- Opening Delimiter -

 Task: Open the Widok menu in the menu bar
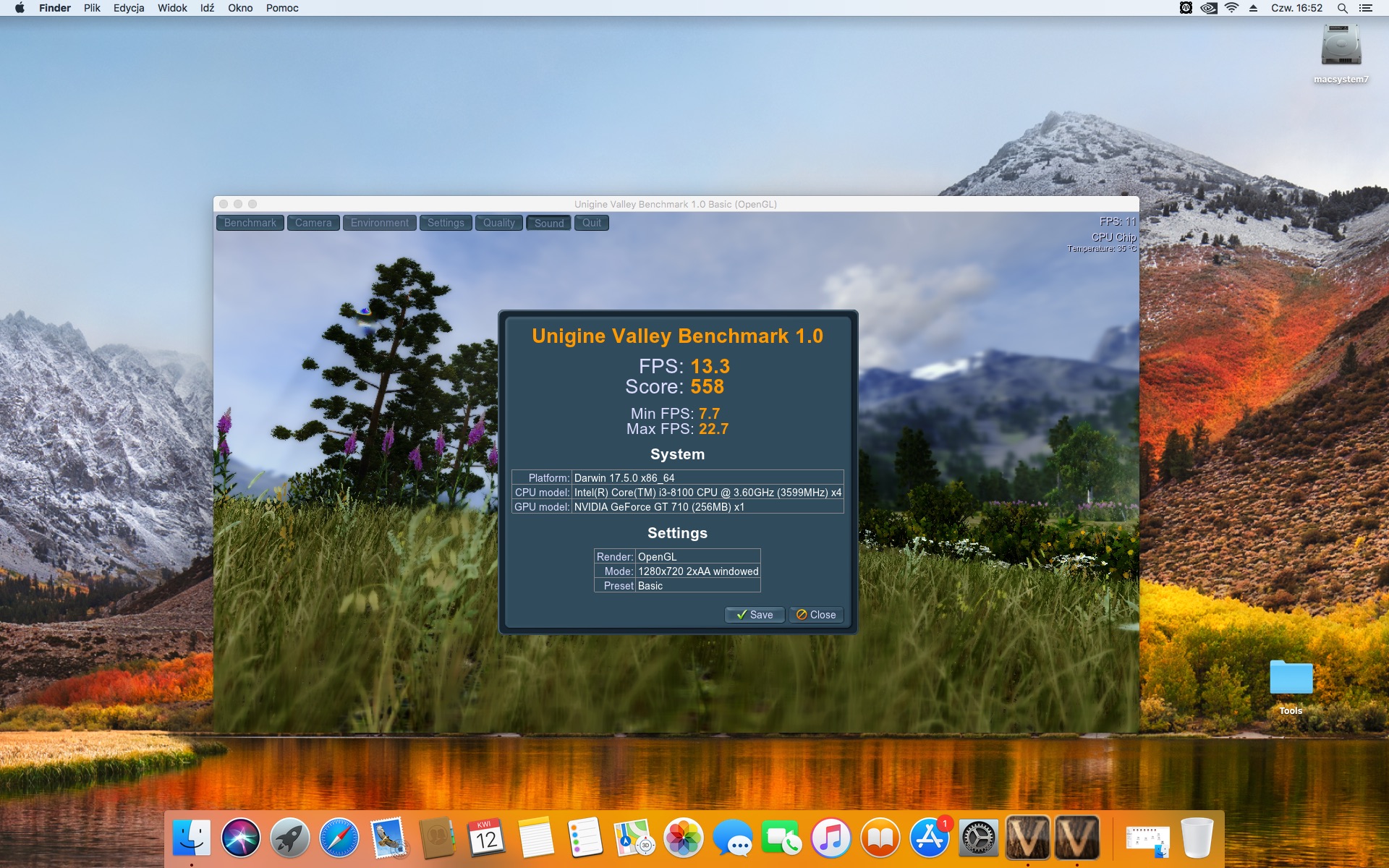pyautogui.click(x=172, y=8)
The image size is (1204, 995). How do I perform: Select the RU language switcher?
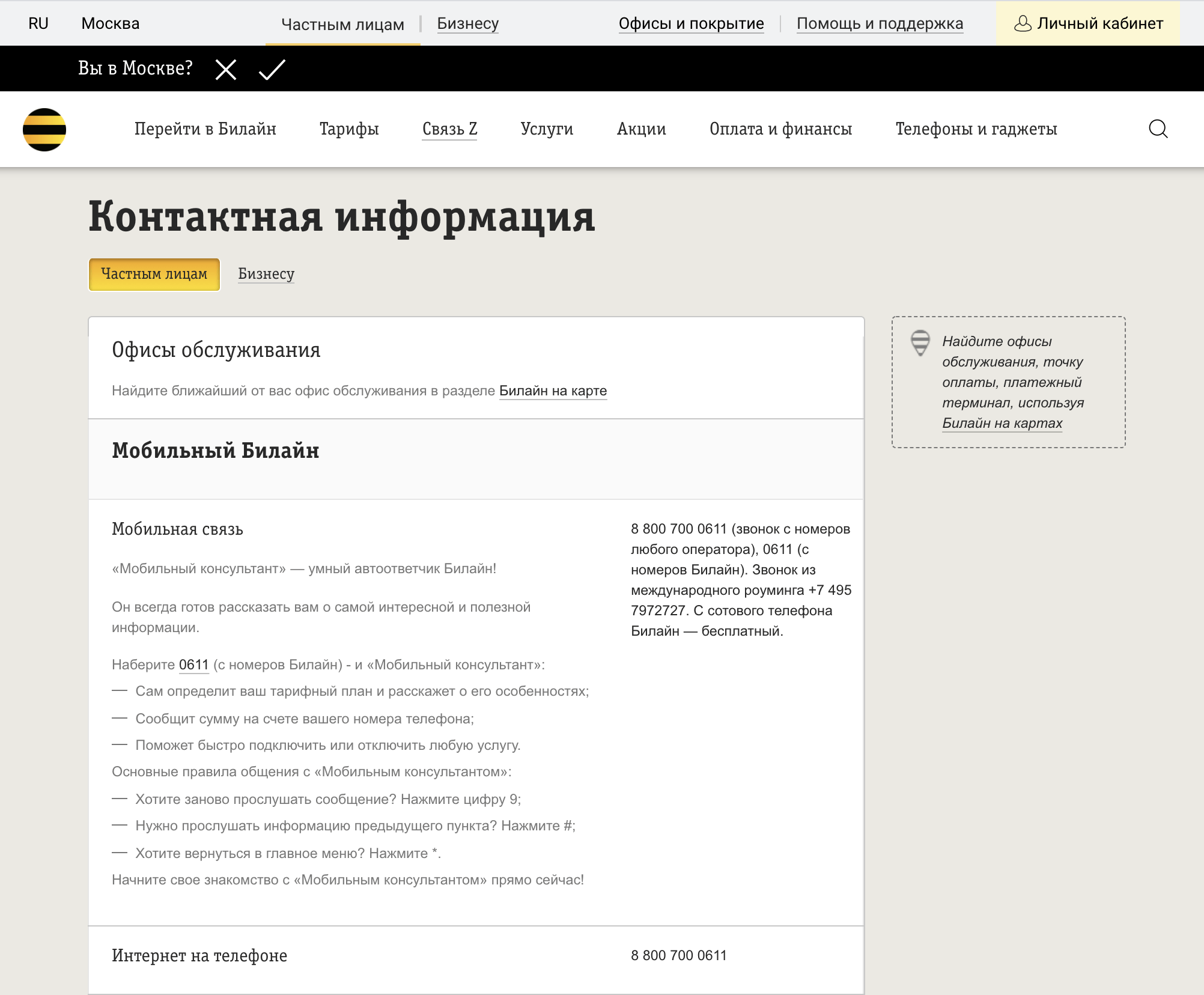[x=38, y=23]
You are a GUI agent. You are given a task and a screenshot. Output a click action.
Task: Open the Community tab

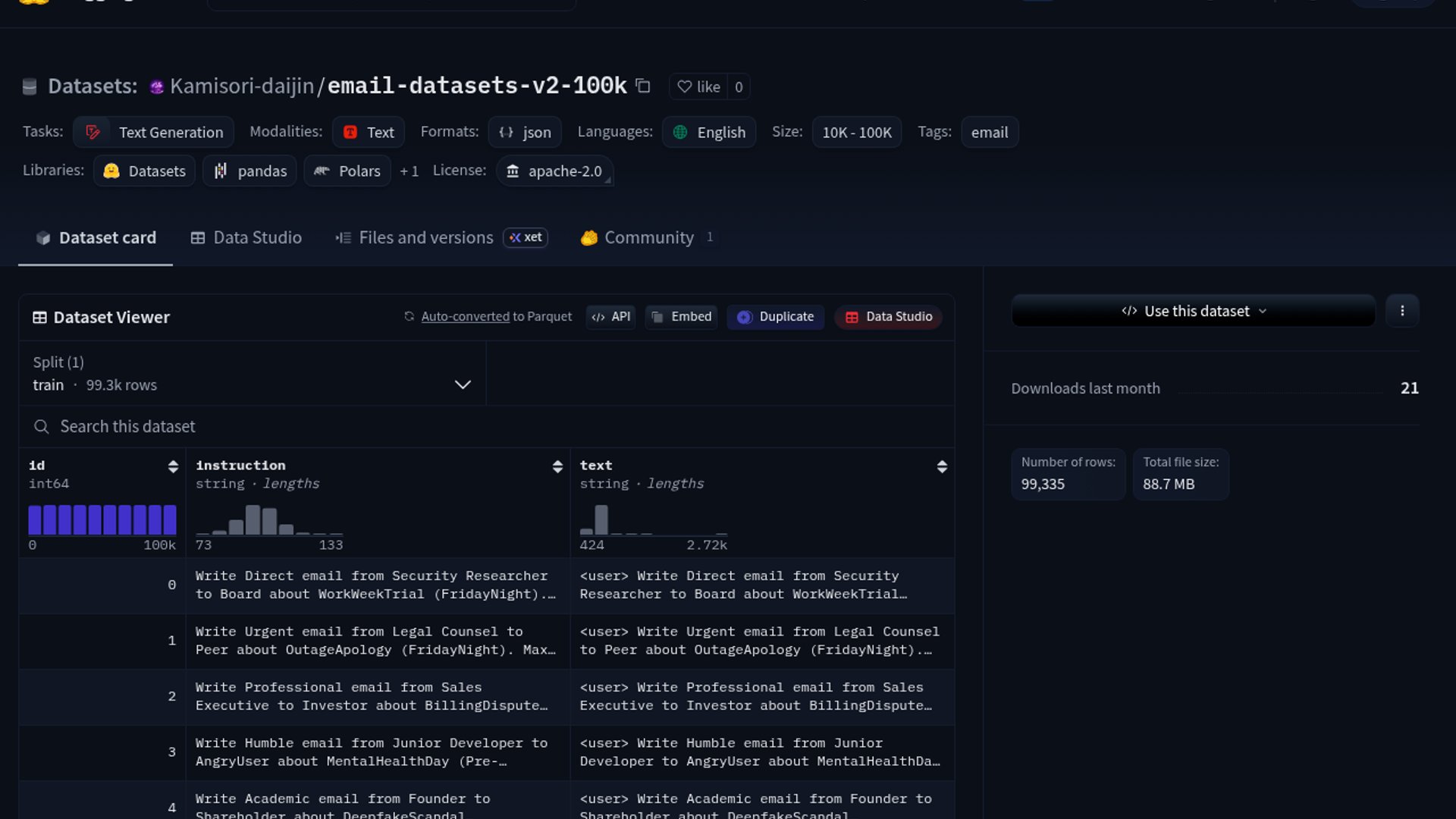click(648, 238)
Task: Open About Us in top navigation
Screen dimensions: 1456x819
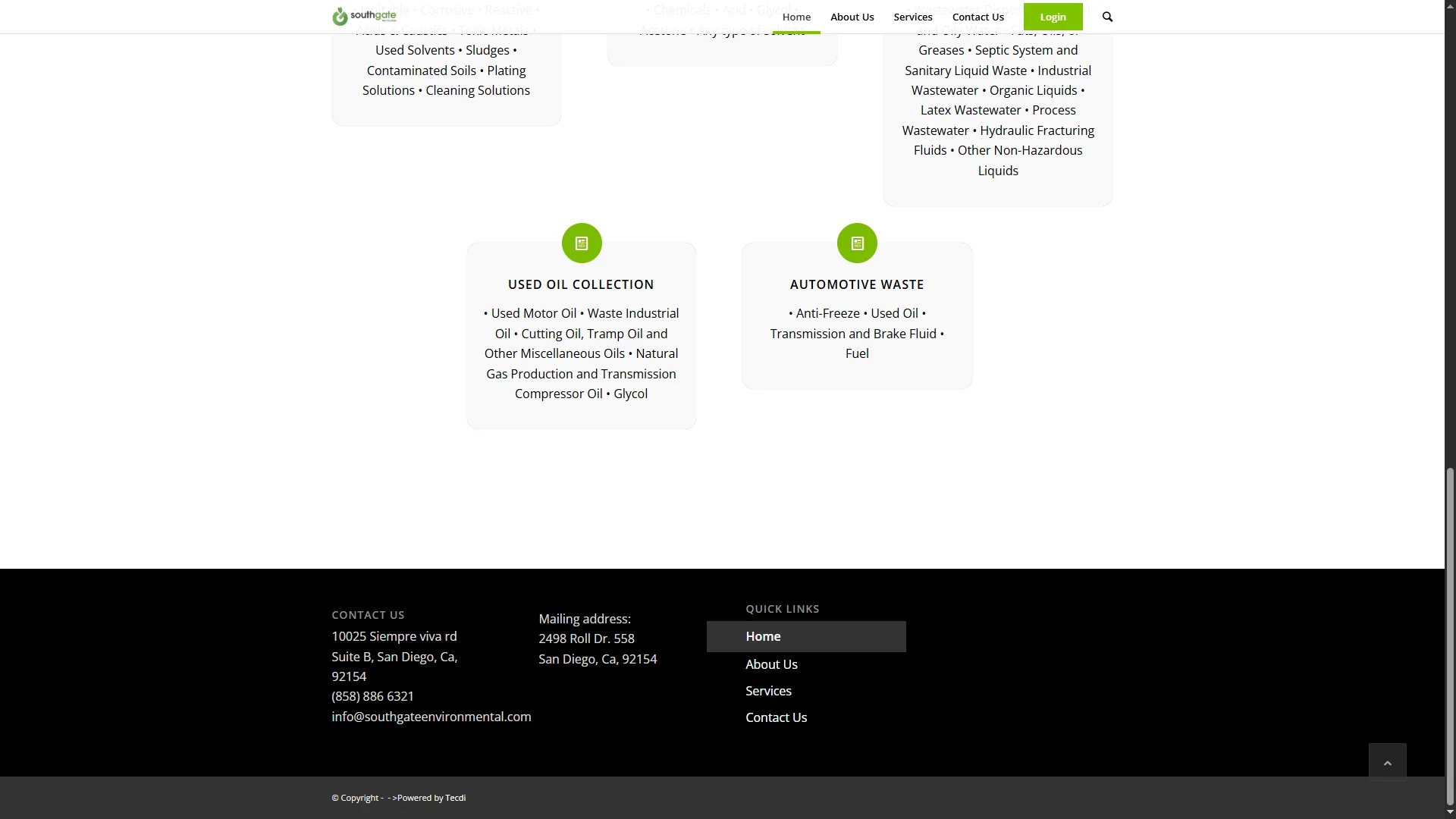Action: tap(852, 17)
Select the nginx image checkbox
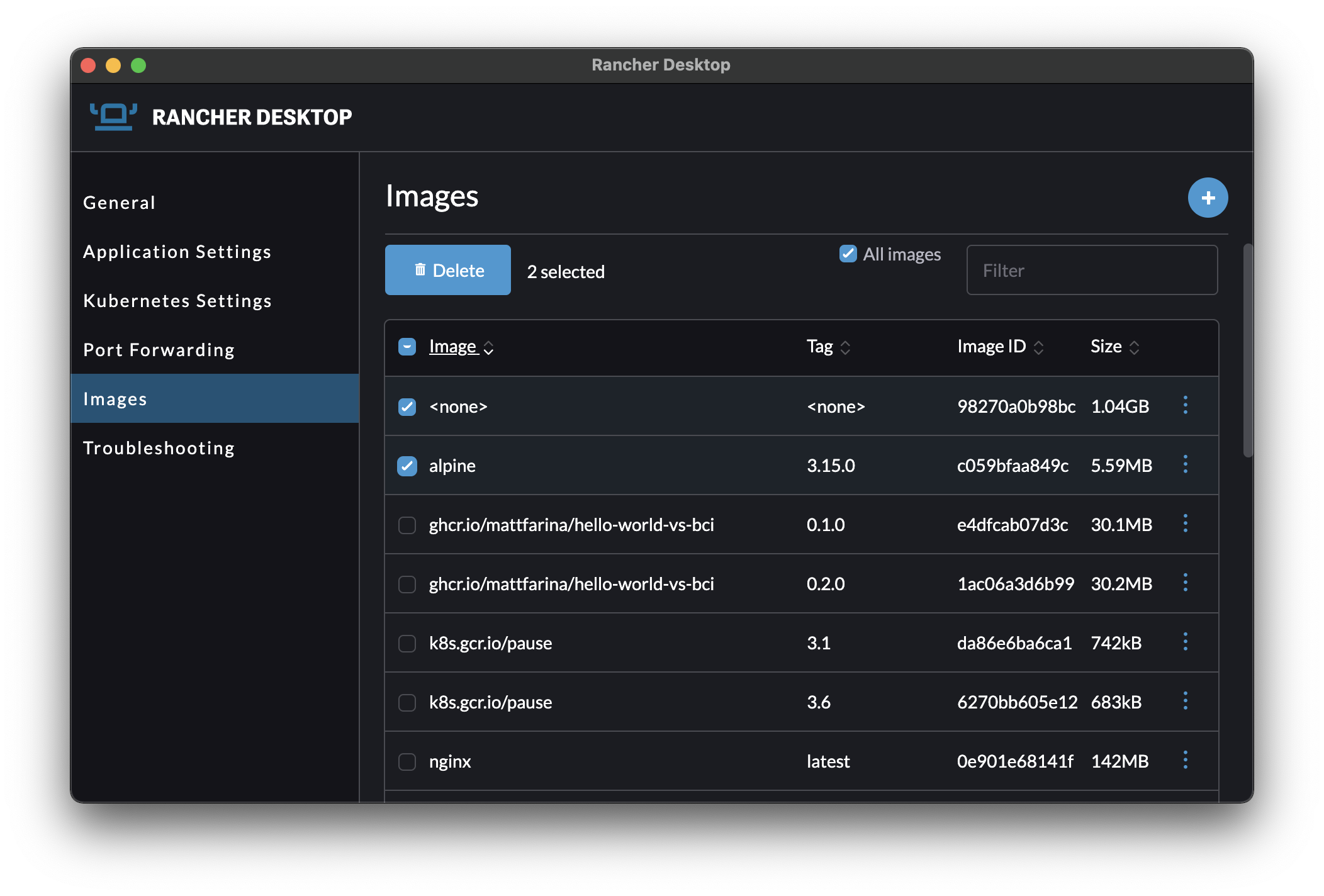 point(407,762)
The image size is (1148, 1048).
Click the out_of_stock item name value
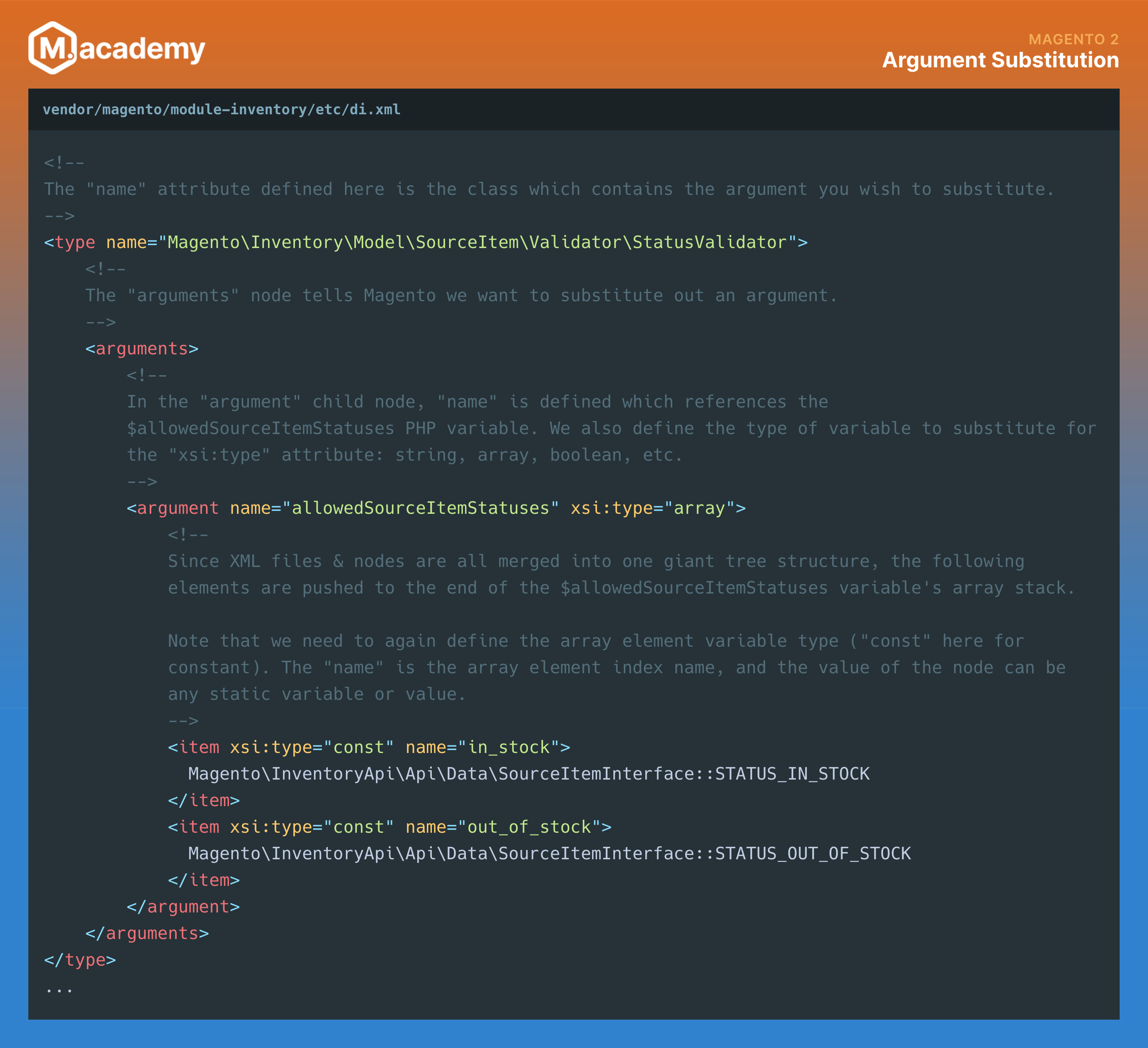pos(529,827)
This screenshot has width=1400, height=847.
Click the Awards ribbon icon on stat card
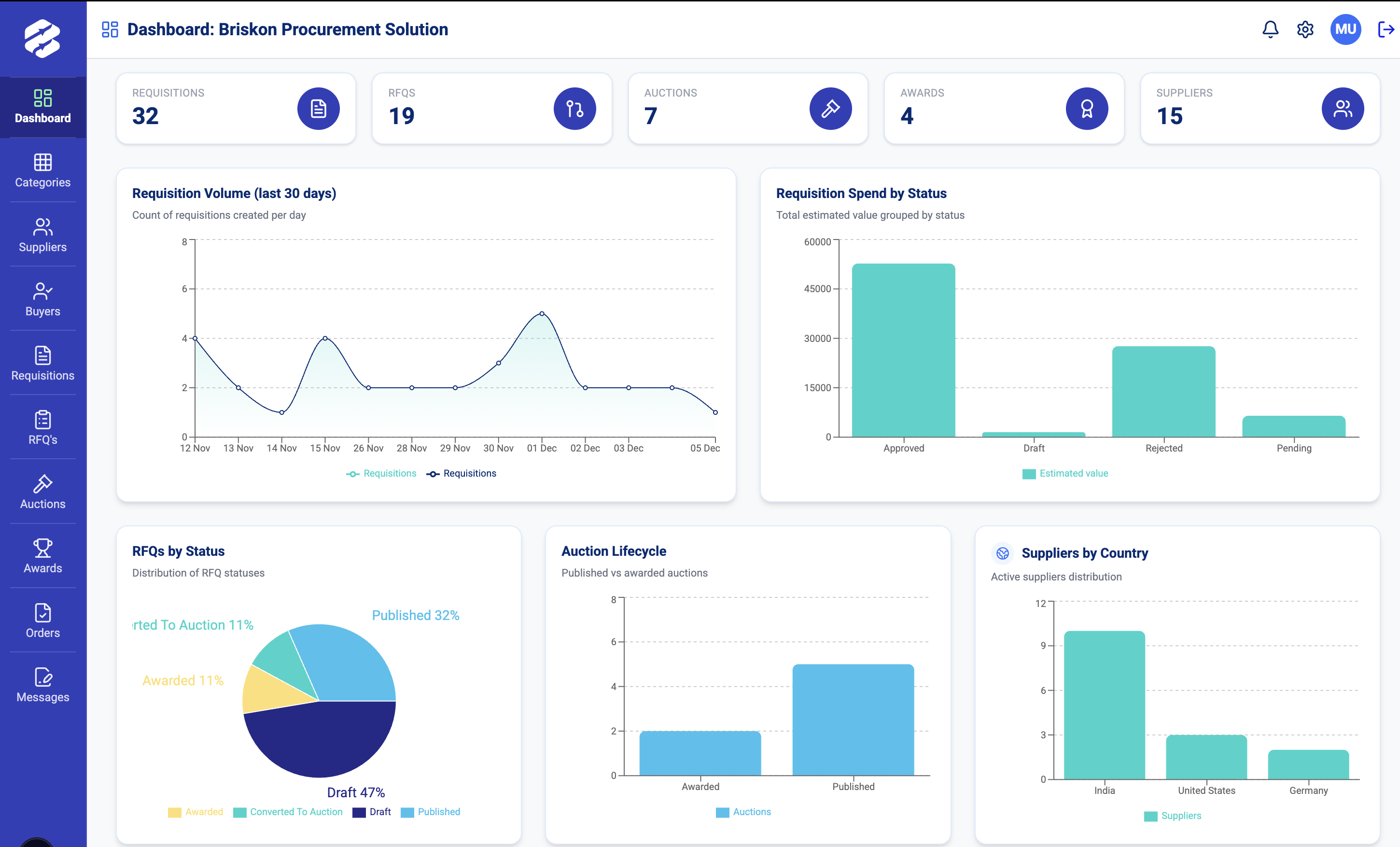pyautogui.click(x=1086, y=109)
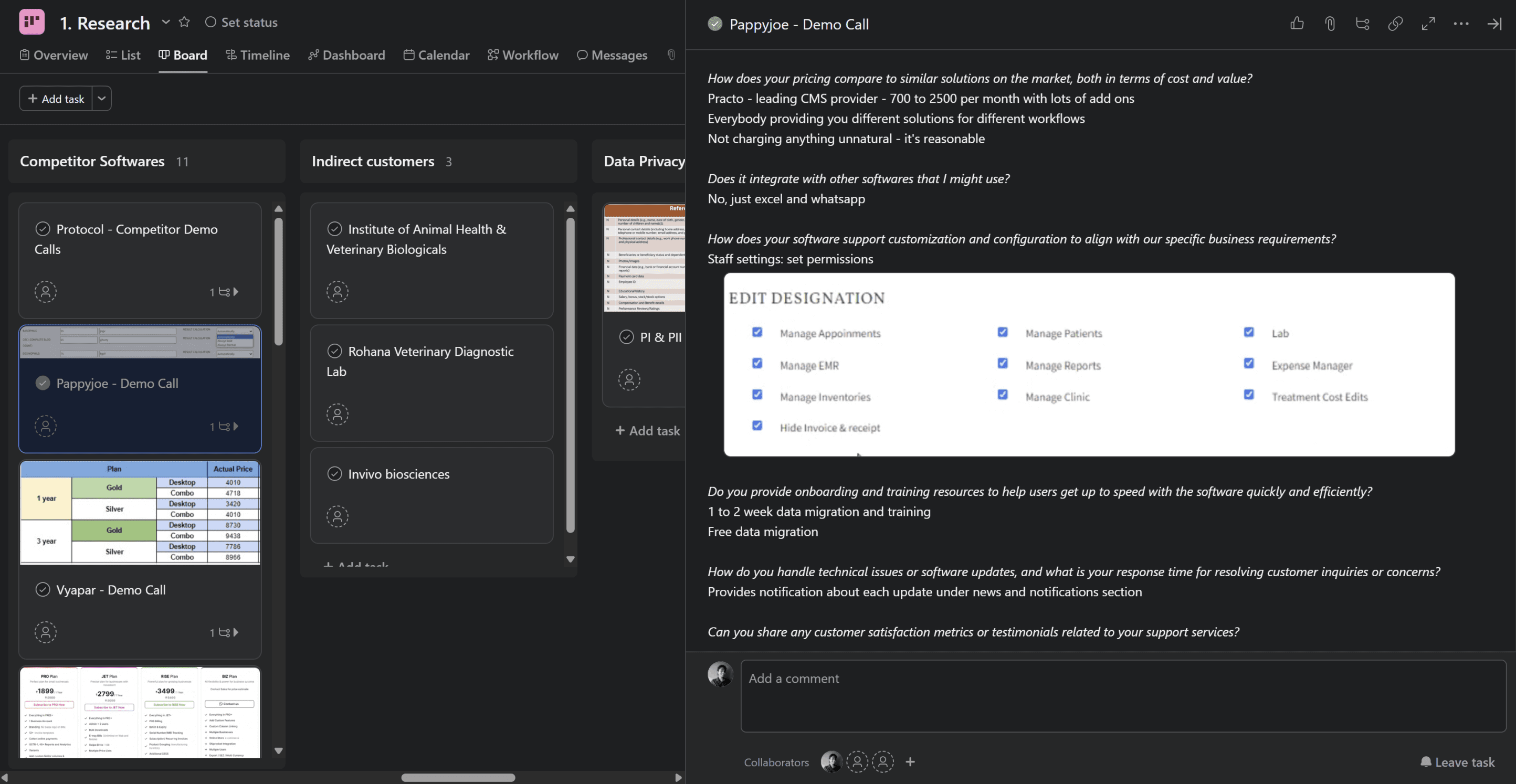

- Closing Delimiter -

PROBLEM DETAILS> Every line containing the string "screenshot" should be pulled from the listing and copied.

OUTPUT FOR THIS TASK>
You are a GUI agent. You are given a task and a screenshot. Output a click action.
This screenshot has width=1400, height=847.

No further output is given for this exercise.